女性と骨

女性は思春期に骨量が増加し、その増加は13~14歳をピークとして20歳前後で止まるため、この時期の無月経はエストロゲン低下により骨量に大きな影響を与えます。とくに思春期での過激なダイエットによる無月経は大切な骨量を失うことになります。18歳以前の無月経は、20歳を過ぎて起こる場合に比べてより骨量が低くなり、たとえ無月経が短気間であっても長期にわたる骨量の減少をきたし、将来骨粗鬆症による危険性が高く、腰椎圧迫骨折や多発性骨折をきたしやすくなります。

 

 

骨粗鬆症は高齢化社会において頻度の高い習慣病であり、一担椎体骨折を来たすとドミノ現象的に椎体の多発骨折をおこしたり、大腿骨頸部骨折を来たします。
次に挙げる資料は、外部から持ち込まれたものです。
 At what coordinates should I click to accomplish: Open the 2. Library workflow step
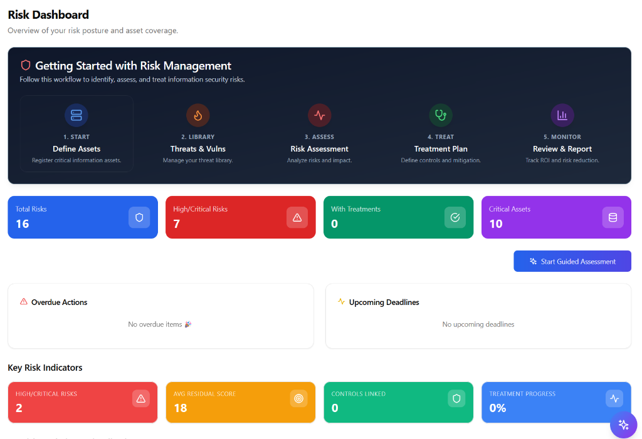(x=198, y=133)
その結果、高齢者の日常生活機能が障害されるばかりではなく、介護や寝たきり、さらには生命予後さえも脅かされることになります。

骨粗鬆症の診察において重要なことは、初発椎体骨折をいかに防止するかにかかっています。しかし、わが国においては人口の10%、約1,100万人の骨粗鬆症患者が推計されており、そのうち治療を受けているものは約20%、約200万人に過ぎないとされています。このことは、骨粗鬆症検診を受けていない人が多いこと、また検診を受けて要精検となっても、医療機関で適切に対応されていないことによるとも考えられています。したがって、検診の意義と重要性を認識させる啓発活動が必要なのはいうまでもありません。本症における専門医の育成もさることながら、本症の重要性を認識できるプライマリーケア医の育成が重要であると思われます。更年期以降の骨粗鬆症を予防するためには、何よりも思春期の無月経を避けることが大切です。